Homo sapiens neanderthalensis--"Neanderthal Man"--was a robust human species occupying Europe and western Asia from approximately 135,000 to 30,000 years ago. They flourished in both warm interglacial periods and in the challenging conditions of glacial advance. .
At first glance, Neanderthal remains appear primitive and crude, rather like Homo erectus and quite different from modern humans. Their arm and leg bones were, in fact, approximately twice as thick as ours, suggesting their immense strength and the rugged conditions of their existence. Otherwise, their bodies are strikingly modern. They had prominent noses, long faces with sloping foreheads and big skulls. Their average brain capacity (1400-1500 cc) actually exceeds that of modern humans-- although the configuration of parts of the brain is different. The speech areas of the Neanderthal brain are not as developed as ours and the forebrain is smaller. .

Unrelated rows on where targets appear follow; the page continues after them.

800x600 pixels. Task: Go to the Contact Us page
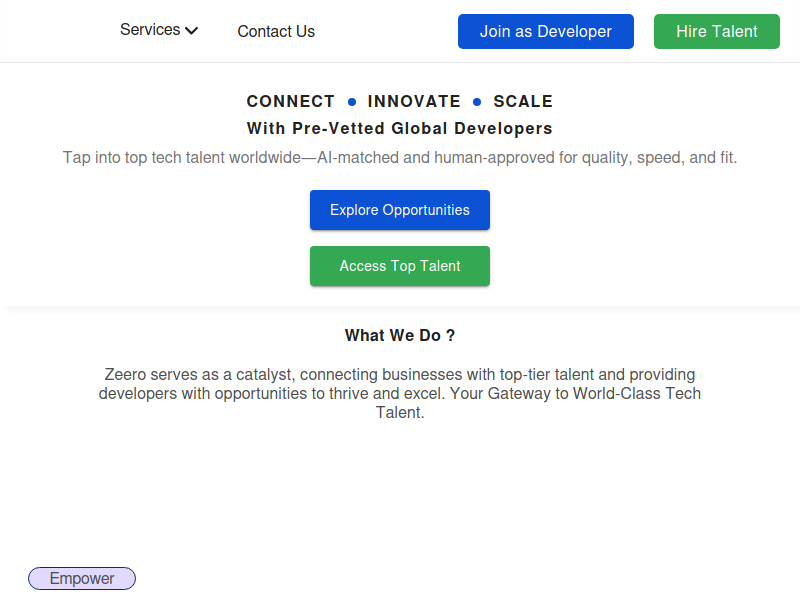(276, 32)

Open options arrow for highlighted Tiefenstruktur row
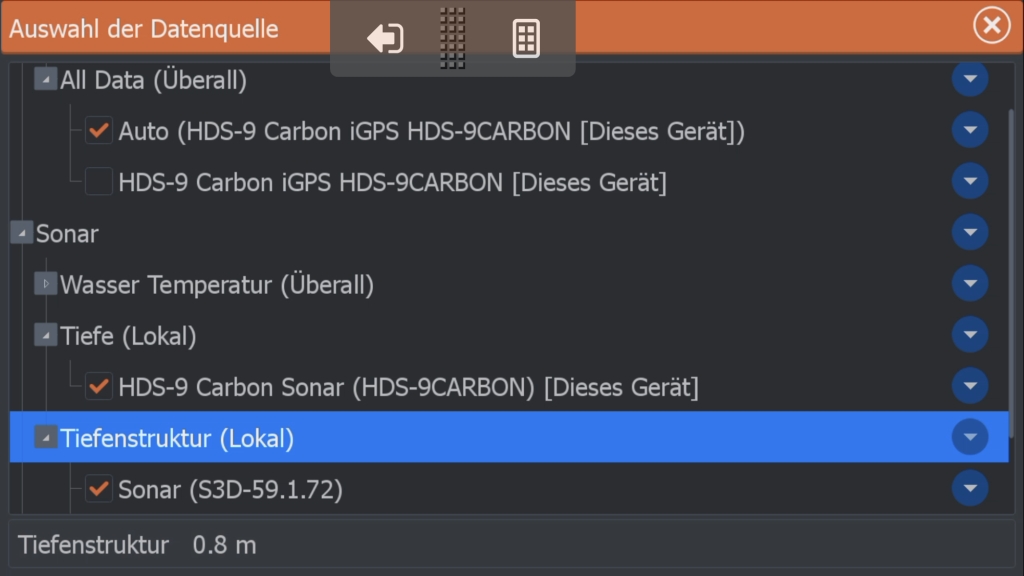click(970, 437)
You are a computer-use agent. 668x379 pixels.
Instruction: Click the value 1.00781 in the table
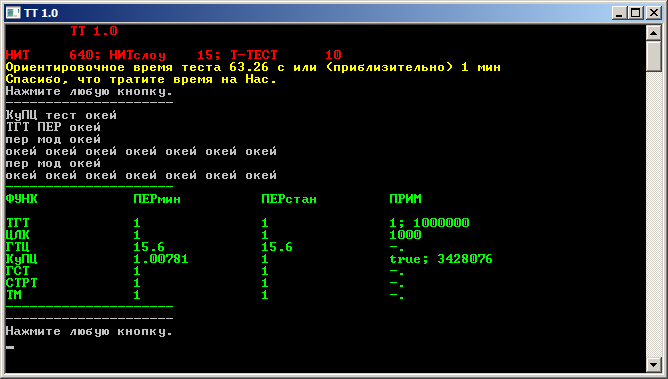(x=161, y=259)
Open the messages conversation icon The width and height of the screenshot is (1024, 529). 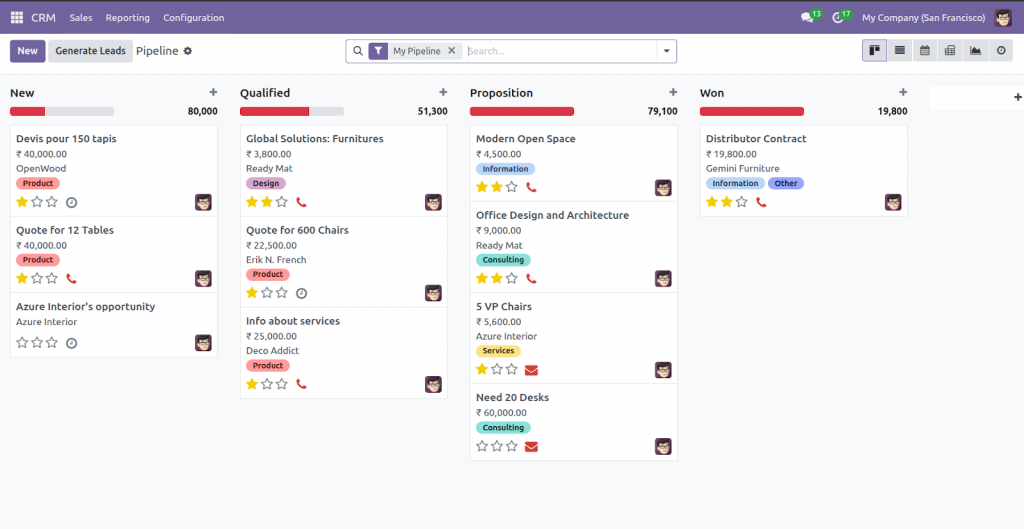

The Neanderthal were the first humans to live in Ice Age conditions, surviving by hunting the largest and most formidable Pleistocene mammals--the mammoth, wooly rhinoceros, and wild cattle. They competed with large wolves and lions in an extremely harsh Ice Age environment.
Remains of over a hundred Neanderthal individuals have been recovered, and they exibit a great variety of individual characteristics. The skull at left, dated 35,000 to 53,000 years ago, shows a distinctive pattern of wear on the teeth, suggesting that this individual wore down his teeth in an continuous, strenuous activity such as processing hides by chewing in order to make them pliable enough for clothing. If so, this would be the earliest indirect evidence for clothing.